Exercise description -
One number alone answers this: the count of lines below in which the word "agent" is found.
──────── Exercise material ────────
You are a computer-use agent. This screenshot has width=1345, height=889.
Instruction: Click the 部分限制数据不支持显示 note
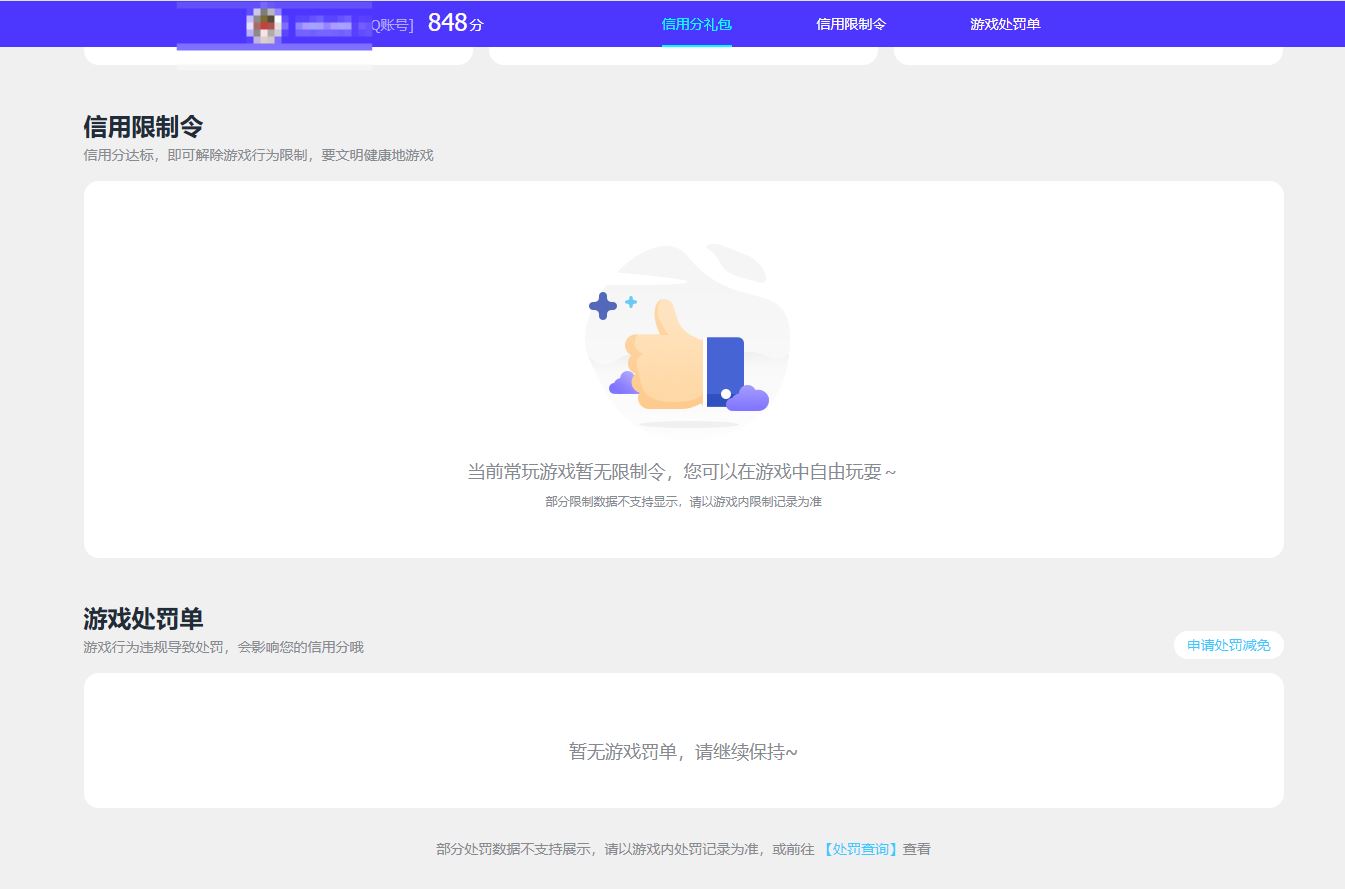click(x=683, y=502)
────────
──────── Exercise material ────────
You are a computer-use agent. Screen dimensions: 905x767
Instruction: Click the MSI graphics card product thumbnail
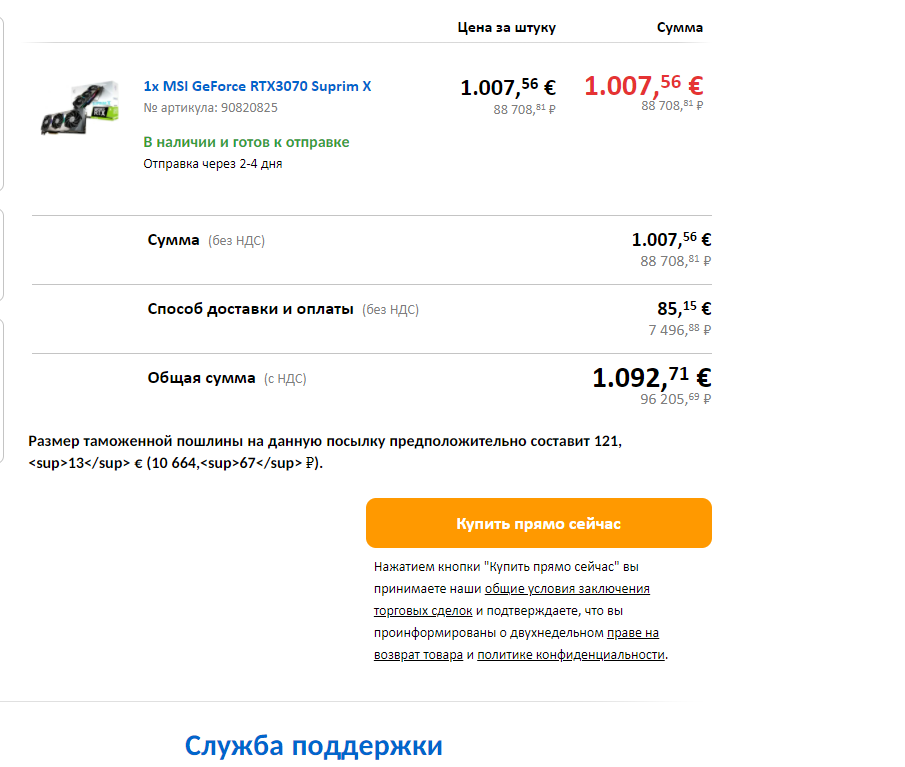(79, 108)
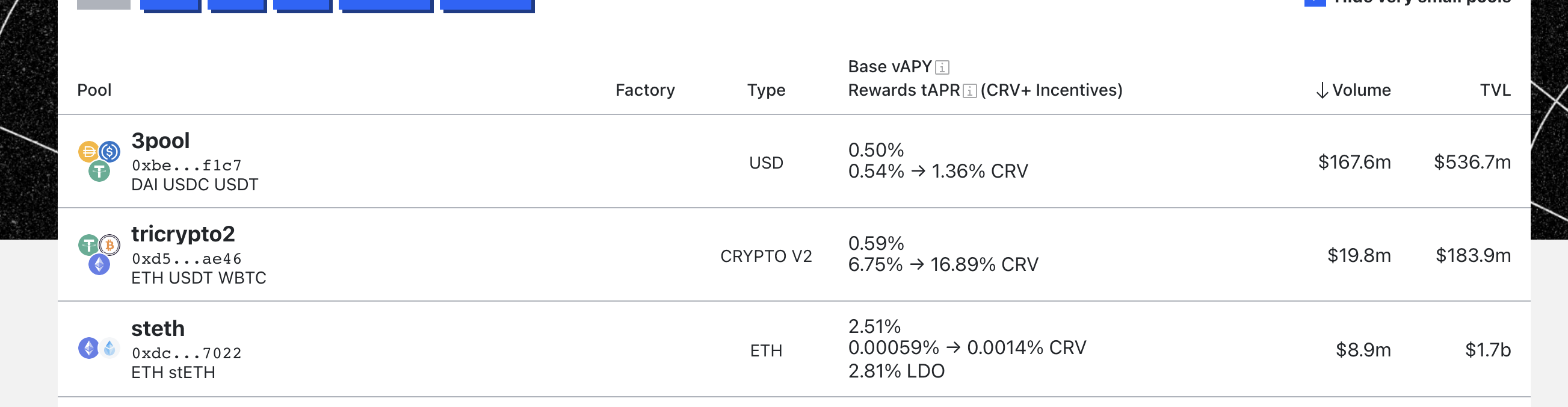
────────
──────── Exercise material ────────
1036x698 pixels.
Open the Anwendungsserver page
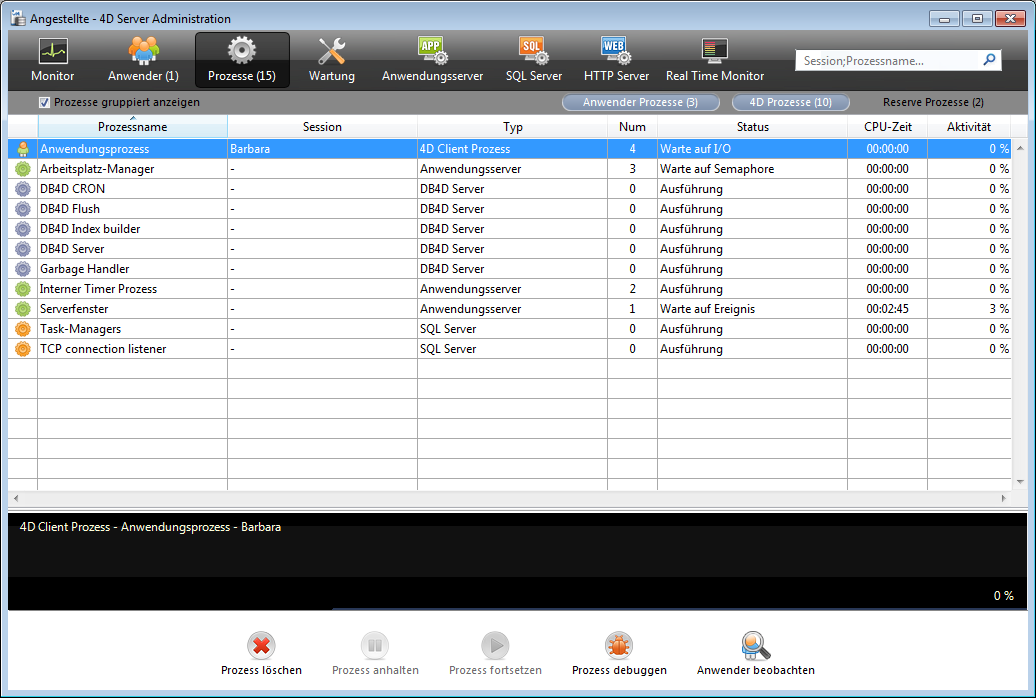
────────
Task result -
2